Northrop Grumman to Develop OmegA Space Launch System for US Air Force
Released on Wednesday, October 10, 2018
DULLES, Va. – Oct 10, 2018 – Northrop Grumman Corporation (NYSE: NOC) received a Launch Services Agreement (LSA) worth approximately $792 million of government investment from the U.S. Air Force Space and Missile Systems Center to continue development of its OmegATM rocket for the Evolved Expendable Launch Vehicle (EELV) program. The agreement runs through 2024 and includes certification flights of OmegA’s intermediate variant in 2021 and its heavy variant in 2024.

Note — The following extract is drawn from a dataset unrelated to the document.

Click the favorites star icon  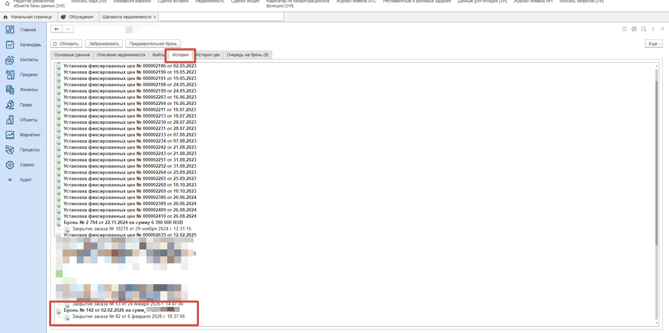[x=7, y=3]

OmegA will provide intermediate - to heavy-class launch services for the Department of Defense, civil government and commercial customers. With major propulsion and structural elements of OmegA already complete, Northrop Grumman is on schedule to complete propulsion system ground tests in 2019 and conduct its first launch in 2021.
“We are pleased to receive this follow-on award from the Air Force,” said Scott Lehr, president, flight systems, Northrop Grumman. “Our new OmegA rocket leverages technologies, capabilities and flight experience gained from decades of successful rocket launches, making it an affordable and reliable choice for national security missions.”

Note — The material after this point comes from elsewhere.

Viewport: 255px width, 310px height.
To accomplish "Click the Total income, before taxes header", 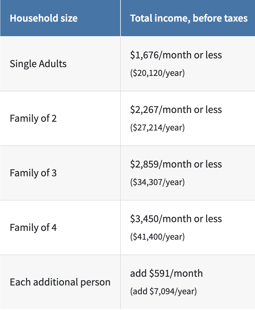I will (x=189, y=18).
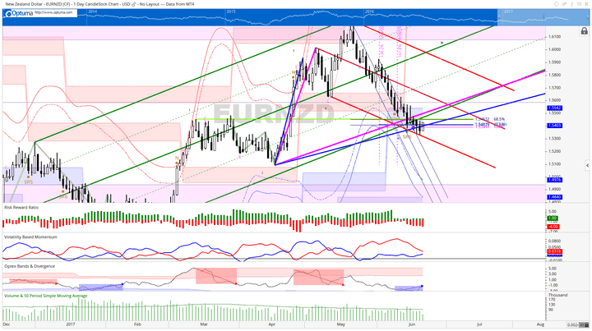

Over the last three years, Northrop Grumman and the U.S. Air Force have together invested more than $300 million in developing the OmegA rocket.
The rocket configuration consists of first and second solid rocket stages and strap-on solid boosters manufactured by Northrop Grumman, and a cryogenic liquid upper stage powered by Aerojet Rocketdyne’s RL10C engine.
After initial flights of its intermediate configuration in 2021, OmegA will be certified for operational EELV missions starting in 2022 with initial heavy configuration flights beginning in 2024.
Northrop Grumman has a long history of launching critical payloads for the Department of Defense, NASA and other customers with the company’s Pegasus®, Minotaur and AntaresTM launch vehicles as well as a wide array of strategic missile interceptors and targets in support of critical national security launch programs.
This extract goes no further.